The Packet Processor

The actor that makes it possible to execute BPF programs on XDP packets and that coordinates the interaction between them and the network stack is the XDP packet processor. The packet processor is the in-kernel component for XDP programs that processes packets on the receive (RX) queue directly as they are presented by the NIC. It ensures that packets are readable and writable and allows you to attach post-processing verdicts in the form of packet processor actions. Atomic program updates and new program loads to the packet processor can be done at runtime without any service interruption in terms of networking and associated traffic. While operating, XDP can be used in “busy polling” mode, allowing you to reserve the CPUs that will have to deal with each RX queue; this avoids context switches and allows immediate packet reactivity upon arrival regardless of IRQ affinities. The other mode XDP can be used in is the “interrupt driven” mode that, on the other hand, does not reserve the CPU but instructs an interrupt acting as an event medium to inform the CPU that it has to deal with a new event while still doing normal processing.

In Figure 7-1 you can see in the interaction points between RX/TX, applications, the packet processor, and the BPF programs applied to its packets.

Notice that there are a few squares with a string prepended by XDP_ in Figure 7-1. Those are the XDP result codes, which we cover next.

Interaction between the XDP packet processor and the network stack, dashed lines represent the packets flow, the bold full line represent the loading of the BPF program in the XDP packet processor.
Figure 7-1. The packet processor

XDP result codes (packet processor actions)

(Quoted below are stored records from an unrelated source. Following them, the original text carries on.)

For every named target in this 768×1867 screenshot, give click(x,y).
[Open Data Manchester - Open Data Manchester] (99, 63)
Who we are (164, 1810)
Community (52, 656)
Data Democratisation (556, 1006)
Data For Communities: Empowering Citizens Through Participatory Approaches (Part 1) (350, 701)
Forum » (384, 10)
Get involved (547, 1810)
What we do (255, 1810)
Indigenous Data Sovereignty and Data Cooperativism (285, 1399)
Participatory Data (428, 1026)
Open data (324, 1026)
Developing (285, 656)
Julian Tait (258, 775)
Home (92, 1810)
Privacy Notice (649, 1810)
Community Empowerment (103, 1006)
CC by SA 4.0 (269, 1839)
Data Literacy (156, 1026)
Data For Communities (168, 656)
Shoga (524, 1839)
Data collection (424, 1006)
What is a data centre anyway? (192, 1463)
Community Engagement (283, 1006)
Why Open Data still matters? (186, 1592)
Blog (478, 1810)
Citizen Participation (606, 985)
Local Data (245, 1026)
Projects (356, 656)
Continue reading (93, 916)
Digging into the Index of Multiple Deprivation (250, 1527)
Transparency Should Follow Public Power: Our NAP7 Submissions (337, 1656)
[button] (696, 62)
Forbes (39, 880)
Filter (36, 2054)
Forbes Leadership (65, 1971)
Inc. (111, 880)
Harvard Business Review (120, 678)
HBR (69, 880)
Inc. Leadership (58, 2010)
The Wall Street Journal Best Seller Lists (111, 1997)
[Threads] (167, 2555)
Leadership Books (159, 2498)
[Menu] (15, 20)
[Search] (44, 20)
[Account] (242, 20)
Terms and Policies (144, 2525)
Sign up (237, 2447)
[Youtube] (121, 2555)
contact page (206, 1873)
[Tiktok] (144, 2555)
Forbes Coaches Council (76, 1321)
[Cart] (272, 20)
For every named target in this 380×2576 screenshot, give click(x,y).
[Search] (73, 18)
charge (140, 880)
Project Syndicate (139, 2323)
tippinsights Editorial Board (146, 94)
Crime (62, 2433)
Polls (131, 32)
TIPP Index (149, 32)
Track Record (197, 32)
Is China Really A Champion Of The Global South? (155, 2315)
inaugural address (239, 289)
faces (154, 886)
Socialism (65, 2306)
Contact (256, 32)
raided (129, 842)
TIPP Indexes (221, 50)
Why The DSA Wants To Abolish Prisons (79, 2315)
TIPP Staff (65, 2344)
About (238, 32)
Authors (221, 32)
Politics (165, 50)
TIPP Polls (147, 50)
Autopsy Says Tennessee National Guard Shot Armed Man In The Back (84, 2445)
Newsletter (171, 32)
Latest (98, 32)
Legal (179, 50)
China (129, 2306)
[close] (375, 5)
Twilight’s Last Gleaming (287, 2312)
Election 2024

After a decision is made about the packet in the packet processor, it can be expressed using one of the five return codes that then can instruct the network driver on how to process the packet. Let’s dive into the actions that the packet processor performs:

Drop (XDP_DROP)

Drops the packet. This happens at the earliest RX stage in the driver; dropping a packet simply implies recycling it back into the RX ring queue it just “arrived” on. Dropping the packet as early as possible is key for the denial-of-service (DoS) mitigation use cases. This way, dropped packets use as little CPU processing time and power as possible.

Forward (XDP_TX)

Forwards the packet. This can happen before or after the packet has been modified. Forwarding a packet implies bouncing the received packet page back out the same NIC it arrived on.

Redirect (XDP_REDIRECT)

Similar to XDP_TX in that it is able to transmit the XDP packet, but it does so through another NIC or into a BPF cpumap. In the case of a BPF cpumap, the CPUs serving XDP on the NIC’s receive queues can continue to do so and push the packet for processing the upper kernel stack to a remote CPU. This is similar to XDP_PASS, but with the ability that the XDP BPF program can keep serving the incoming high load as opposed to temporarily spending work on the current packet for pushing into the upper layers.

Pass (XDP_PASS)

Passes the packet to the normal network stack for processing. This is equivalent to the default packet handling behavior without XDP. This can be done in one of two ways:

  • Normal receive allocates metadata (sk_buff), receives the packet onto the stack, and steers the packet to another CPU for processing. It allows for raw interfaces to user-space. This can happen before or after the packet has been modified.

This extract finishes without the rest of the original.